Économie
Bourses en dents de scie, le Moyen-Orient dicte la tendance
Paris a réussi à sauver les meubles, mais Londres et Francfort ont fini dans le rouge. La géopolitique et l’attente des banques centrales ont rendu la…

Paris a réussi à sauver les meubles, mais Londres et Francfort ont fini dans le rouge. La géopolitique et l’attente des banques centrales ont rendu la séance nerveuse.

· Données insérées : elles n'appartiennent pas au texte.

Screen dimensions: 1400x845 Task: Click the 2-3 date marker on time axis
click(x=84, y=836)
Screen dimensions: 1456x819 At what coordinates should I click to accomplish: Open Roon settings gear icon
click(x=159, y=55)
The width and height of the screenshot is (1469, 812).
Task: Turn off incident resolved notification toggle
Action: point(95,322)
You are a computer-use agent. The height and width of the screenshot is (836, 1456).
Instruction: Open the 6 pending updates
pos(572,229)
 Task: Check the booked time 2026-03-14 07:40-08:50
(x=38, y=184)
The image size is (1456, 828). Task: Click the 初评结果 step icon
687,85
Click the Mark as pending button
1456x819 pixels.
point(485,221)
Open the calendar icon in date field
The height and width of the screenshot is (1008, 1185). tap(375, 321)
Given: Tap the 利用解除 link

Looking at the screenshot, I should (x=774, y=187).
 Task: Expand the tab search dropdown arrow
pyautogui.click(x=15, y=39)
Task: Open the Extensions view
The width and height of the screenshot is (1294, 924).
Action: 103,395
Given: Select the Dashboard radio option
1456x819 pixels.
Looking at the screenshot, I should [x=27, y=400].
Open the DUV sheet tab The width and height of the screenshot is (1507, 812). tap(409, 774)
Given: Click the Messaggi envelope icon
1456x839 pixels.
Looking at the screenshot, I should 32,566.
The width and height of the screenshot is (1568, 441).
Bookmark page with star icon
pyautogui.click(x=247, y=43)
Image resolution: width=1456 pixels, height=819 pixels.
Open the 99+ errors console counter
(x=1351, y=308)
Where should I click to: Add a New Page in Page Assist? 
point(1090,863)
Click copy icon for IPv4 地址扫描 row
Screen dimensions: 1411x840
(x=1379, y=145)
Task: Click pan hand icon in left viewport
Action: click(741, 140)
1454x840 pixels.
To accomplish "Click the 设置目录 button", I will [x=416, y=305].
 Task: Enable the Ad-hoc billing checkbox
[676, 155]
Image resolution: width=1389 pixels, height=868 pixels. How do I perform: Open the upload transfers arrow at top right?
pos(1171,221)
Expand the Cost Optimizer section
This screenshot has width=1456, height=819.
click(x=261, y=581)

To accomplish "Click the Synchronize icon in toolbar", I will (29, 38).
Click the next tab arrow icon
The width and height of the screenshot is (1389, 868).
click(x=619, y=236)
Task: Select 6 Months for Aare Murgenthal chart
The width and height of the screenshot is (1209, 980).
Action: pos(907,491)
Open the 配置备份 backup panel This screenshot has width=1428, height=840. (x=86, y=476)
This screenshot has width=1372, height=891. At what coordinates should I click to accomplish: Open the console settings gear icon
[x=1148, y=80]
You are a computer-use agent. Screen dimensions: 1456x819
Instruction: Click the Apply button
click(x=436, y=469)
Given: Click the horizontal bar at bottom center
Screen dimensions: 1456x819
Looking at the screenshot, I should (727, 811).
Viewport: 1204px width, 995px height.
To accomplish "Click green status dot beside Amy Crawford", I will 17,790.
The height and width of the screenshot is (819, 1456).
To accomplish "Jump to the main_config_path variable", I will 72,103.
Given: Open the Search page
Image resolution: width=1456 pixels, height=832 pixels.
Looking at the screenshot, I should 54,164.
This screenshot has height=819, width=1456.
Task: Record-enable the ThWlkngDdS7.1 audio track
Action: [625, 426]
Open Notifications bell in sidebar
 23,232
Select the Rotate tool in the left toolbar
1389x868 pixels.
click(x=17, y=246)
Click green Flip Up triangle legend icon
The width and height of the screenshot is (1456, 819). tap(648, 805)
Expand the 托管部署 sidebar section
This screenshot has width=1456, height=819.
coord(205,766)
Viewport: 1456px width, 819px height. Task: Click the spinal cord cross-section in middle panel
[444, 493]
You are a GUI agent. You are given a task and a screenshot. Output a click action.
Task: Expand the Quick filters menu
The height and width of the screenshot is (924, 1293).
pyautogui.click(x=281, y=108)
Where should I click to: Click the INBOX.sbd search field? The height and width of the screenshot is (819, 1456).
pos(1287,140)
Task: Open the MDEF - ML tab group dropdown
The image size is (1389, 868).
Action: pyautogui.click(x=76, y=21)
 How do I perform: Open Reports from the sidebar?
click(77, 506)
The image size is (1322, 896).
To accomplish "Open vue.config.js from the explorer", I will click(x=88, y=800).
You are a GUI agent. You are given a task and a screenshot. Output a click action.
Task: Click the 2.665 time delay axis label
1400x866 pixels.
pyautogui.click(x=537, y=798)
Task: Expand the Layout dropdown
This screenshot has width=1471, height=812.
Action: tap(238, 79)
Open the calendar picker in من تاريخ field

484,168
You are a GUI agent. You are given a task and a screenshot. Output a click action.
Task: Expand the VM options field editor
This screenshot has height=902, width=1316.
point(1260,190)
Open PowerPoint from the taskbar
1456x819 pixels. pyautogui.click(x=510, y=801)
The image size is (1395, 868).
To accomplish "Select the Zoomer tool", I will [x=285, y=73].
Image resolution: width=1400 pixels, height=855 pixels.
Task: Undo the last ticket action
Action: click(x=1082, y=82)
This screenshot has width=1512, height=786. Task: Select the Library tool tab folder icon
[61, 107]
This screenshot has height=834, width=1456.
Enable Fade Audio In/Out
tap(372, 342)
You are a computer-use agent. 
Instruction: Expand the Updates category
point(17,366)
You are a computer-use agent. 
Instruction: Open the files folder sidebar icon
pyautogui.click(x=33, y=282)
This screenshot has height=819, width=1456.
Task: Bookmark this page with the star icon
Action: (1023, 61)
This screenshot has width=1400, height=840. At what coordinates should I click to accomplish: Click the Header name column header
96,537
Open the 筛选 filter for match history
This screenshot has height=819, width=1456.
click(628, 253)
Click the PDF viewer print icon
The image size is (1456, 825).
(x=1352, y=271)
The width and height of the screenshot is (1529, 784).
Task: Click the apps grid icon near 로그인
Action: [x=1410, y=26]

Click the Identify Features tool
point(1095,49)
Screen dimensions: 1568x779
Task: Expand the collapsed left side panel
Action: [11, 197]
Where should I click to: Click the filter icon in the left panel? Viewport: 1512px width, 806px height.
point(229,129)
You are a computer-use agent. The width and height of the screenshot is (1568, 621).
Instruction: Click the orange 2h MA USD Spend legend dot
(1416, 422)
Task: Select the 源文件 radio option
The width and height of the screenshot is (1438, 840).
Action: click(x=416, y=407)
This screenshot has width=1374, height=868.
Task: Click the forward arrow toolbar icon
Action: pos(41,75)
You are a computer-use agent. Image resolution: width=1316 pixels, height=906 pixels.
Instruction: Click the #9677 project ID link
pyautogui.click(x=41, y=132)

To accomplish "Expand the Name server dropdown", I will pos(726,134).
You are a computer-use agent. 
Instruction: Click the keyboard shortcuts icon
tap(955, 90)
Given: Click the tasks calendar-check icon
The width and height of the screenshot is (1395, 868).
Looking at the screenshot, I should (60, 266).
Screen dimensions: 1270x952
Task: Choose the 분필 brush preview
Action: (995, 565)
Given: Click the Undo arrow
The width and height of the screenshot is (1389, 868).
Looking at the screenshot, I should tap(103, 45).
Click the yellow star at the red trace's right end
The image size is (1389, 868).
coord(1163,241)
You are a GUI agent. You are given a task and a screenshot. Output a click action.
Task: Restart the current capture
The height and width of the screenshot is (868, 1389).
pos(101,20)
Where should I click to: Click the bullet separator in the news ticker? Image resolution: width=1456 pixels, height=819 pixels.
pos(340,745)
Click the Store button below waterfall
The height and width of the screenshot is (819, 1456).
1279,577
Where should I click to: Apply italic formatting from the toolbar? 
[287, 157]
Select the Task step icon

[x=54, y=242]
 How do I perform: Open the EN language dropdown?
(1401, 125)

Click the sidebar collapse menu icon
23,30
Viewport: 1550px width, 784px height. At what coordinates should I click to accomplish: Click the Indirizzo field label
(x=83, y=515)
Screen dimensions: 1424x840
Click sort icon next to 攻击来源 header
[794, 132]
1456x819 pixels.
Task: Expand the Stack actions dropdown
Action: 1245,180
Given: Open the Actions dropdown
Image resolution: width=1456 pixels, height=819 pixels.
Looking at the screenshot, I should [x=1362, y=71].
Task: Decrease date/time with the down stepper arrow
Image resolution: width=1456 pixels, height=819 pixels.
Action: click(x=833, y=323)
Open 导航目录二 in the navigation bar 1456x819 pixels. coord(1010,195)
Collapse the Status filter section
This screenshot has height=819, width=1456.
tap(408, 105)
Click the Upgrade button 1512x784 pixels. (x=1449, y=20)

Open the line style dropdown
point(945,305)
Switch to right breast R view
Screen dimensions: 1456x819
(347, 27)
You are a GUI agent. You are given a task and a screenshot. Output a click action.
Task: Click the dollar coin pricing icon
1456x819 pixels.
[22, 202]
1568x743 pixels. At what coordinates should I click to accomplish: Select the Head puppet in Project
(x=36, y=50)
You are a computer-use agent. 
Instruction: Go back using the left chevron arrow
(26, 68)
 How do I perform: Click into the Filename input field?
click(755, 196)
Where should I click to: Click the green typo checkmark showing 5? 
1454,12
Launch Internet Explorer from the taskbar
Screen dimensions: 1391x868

Ce mardi, les marchés financiers européens ont vécu une journée à deux vitesses. Alors que la Bourse de Paris a grignoté 0,05% en clôture, grâce à un bref passage dans le vert en cours de séance, les indices allemand et britannique ont nettement reculé. Le Dax a perdu 0,80% et le Footsie londonien a plongé de 1,41%, lourdement pénalisé par les valeurs pétrolières. Car le cours du brut, lui, était en forte baisse. Un paradoxe qui s’explique par les espoirs et les craintes autour d’une trêve au Moyen-Orient. L’optimisme d’un accord de paix s’est effrité au fil de la journée, après une frappe israélienne sur le sud du Liban et des menaces iraniennes. Résultat, les investisseurs oscillent entre soulagement et méfiance.
De l’autre côté de l’Atlantique, Wall Street a aussi commencé dans le vert avant de basculer dans le rouge. Le Dow Jones a cédé 0,49%, le S&P 500 0,99% et le Nasdaq 1,69%. Les valeurs technologiques, un temps portées par les semi-conducteurs, ont subi des prises de bénéfice. Des géants comme Nvidia, Apple ou Microsoft ont perdu entre 1% et 3%. Le secteur bancaire italien, lui, a animé la séance européenne. Intesa a progressé de 1,45% après avoir annoncé la cession de centaines de succursales à Monte dei Paschi di Siena et à l’assureur Unipol. Une opération qui s’inscrit dans la recomposition du paysage financier italien. Dans le même temps, le laboratoire GSK a reculé de 0,5% après le rachat de la société américaine Nuvalent pour 10,6 milliards de dollars. Valeo a chuté de près de 4% malgré un accord avec le belge Calyos pour refroidir des centres de données d’intelligence artificielle.
Côté indicateurs, la production industrielle allemande a rebondi de 0,4% en avril, conformément aux attentes. La Chine, elle, a vu ses exportations bondir de 19,4% sur un an en mai, battant les prévisions. Des signaux contradictoires qui n’ont pas calmé les marchés. Le dollar a légèrement reculé face à l’euro et à la livre sterling, dans l’attente des chiffres de l’inflation américaine mercredi. Les rendements obligataires, eux, sont restés quasi stables. Quant au pétrole, il a chuté de plus de 3% après que l’Iran et Israël ont déclaré avoir cessé leurs attaques mutuelles. Le baril de Brent est tombé sous 91 dollars, le brut américain sous 88 dollars. Un répit fragile qui n’a pas suffi à rassurer les investisseurs, toujours aux aguets avant les décisions de la Fed et de la BCE cette semaine.